The True Meaning of Diplomacy


Diplomat – look it up.  In the dictionary the meaning is pretty clear.  A Diplomat is an ambassador, an envoy for his or her country in a foreign land.  As a Diplomat one is required to be diplomatic ie tactful, respectful of the customs of the land you are being a Diplomat in while representing the best about your country and dealing with any situations that arise with Diplomacy – I think  you can see where this is going.

Unless you’ve been hiding under a rock for the last few days you can’t fail to have read about the new WikiLeaks info dump either from the site itself or in the various press reports.  Depending on your point of view it either matters or doesn’t matter who said what to whom, who called who a light weight, who ordered US diplomats to spy on their UN counterparts, who the US government considered unstable ( newsflash – he was)

The fact is that those comments are a matter of record and as such should be subject to the Freedom of Information Act but as they are covered by a cloak of diplomatic secrecy some parties would have you believe that the world will end if they see the light of day.

So here’s what I want to know.  Why did the diplomats and government officials in question write or say those things? There are other ways of expressing your opinion of the French PM or Chancellor Merkel or Blair or the current situations in certain countries that don’t cause sharp intakes of breath or strained relations with the countries involved.  More diplomatic ways, shall we say.

Of course one answer is that they never expected their comments to see the light of day.  Another is that they hold the rest of the world in such contempt that they don’t care.  If lessons are learned from this then WikiLeaks will still publish the same kind of information but it won’t be controversial or interesting.

Did this article raise your hackles do you want to discuss it further?  You know where you can reach me. 

Thursday, November 4, 2010

The Remake - why???


When I lived in England we were just entering the satellite channel boom and you could count the terrestrial channels on the fingers of one hand.  Our TV diet consisted of a couple of reality shows – the very first Big Brother was appointment TV – it’s been flogged to death since and was recently taken out and shot after 10 years.  Sitcoms, some serious science programming by men in radiation shield glasses and comb-overs on BBC 2, period dramas and sprinkled into the mix those glossy shows from the US. 

We didn’t mess with perfection, the channels bought shows from abroad and we watched them.

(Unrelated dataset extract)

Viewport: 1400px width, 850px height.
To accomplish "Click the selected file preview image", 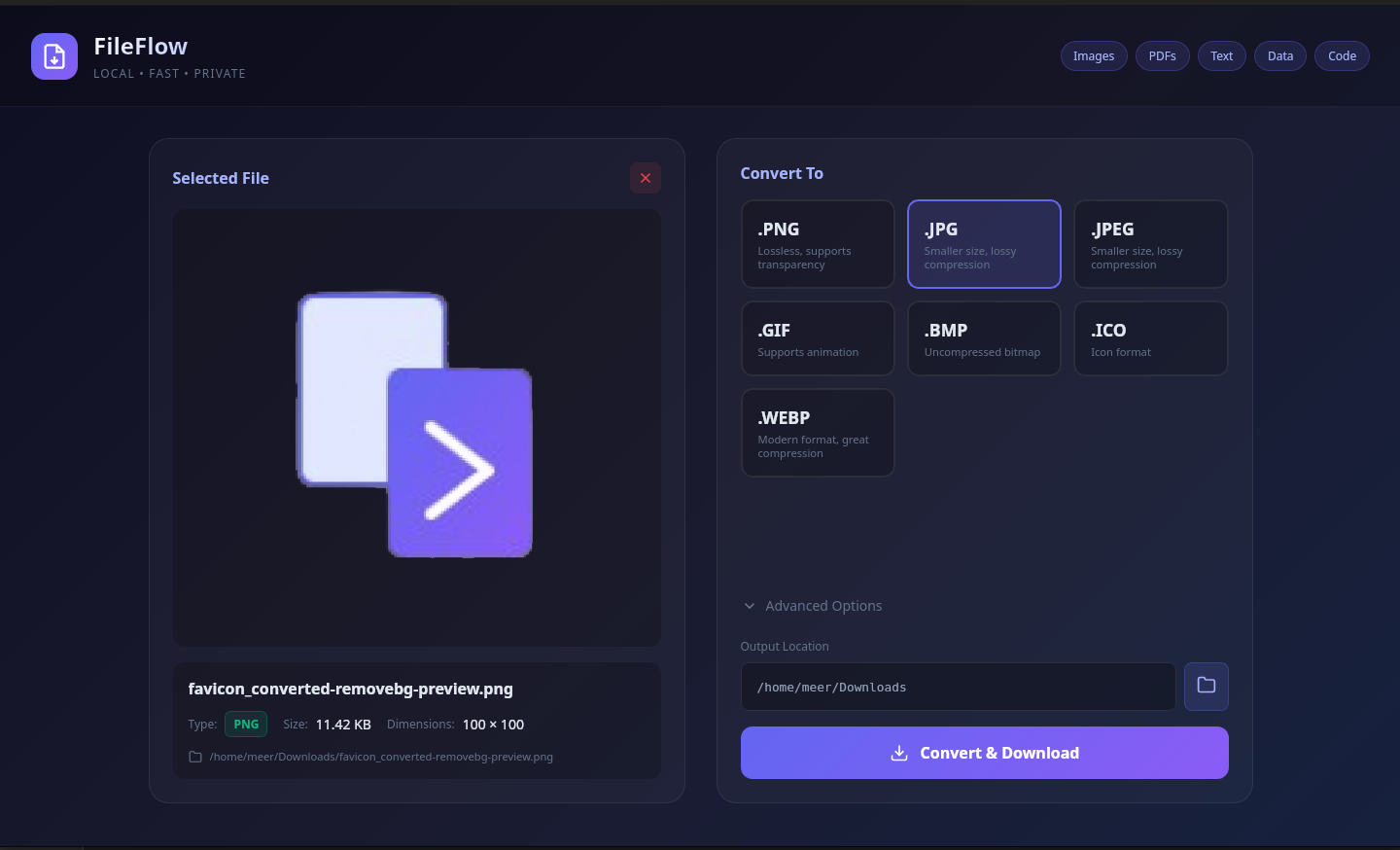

The few times we did try and remake shows they were misfires. The woeful Days Like These, the UK version of That Seventies Show sank without a trace, despite being copied word for word – the humour didn’t travel well.  Among others that didn’t work Green Wing the UK version of Scrubs.  We bought plenty of concepts, This is Your Life, Family Fortunes, The Apprentice, Blockbusters (my favourite quiz show) and most recently Deal or No Deal.  Concepts are fair game, you can’t import the host and the slick production values, so you have enough latitude to tailor the program to the audience who are going to watch it.  I prefer the family atmosphere of the UK DOND to the slick sanitized, bimboed up US version.

But going the other way it seems the US TV industry continues to not get British TV shows.  While there are occasional bright spots, the US version of the The Office is actually funny (I hated the UK version).  I think the point I’m trying to make is that we Brits like to watch foreign TV shows because it shows us a world we’d have to hop on a plane to see - from our living rooms.  Brit shows are usually gritty, their humour is blacker their characters darker.  To remake shows like Life on Mars or Being Human or Red Dwarf, Viva Blackpool (Viva Loughlin – one episode CBS), Coupling, Men Behaving Badly and whatever the next remake is that’s coming down the pipe is an insult to the showrunners, actors and most of all to the viewers who ‘won’t get it.’

The reason for this post is that SyFy are remaking Being Human, it’s a huge hit in the UK and did well when it was shown over here on BBC America.  The teaser trailer they had for it went something like this, ‘a vampire, a ghost and a werewolf share a flat in Bristol’ of course Bristol will be swopped for New York or LA and the actors will all be so pretty (in the UK version the werewolf wore glasses, the ghost was obsessive about making tea and the vamp was on the wagon but they blended the horror with the sad/funny bits) and of course just to spice things up a bit the vampire will have a human girlfriend.

US TV has some great shows, but it would be ground-breaking if they could show imported programming in its original form.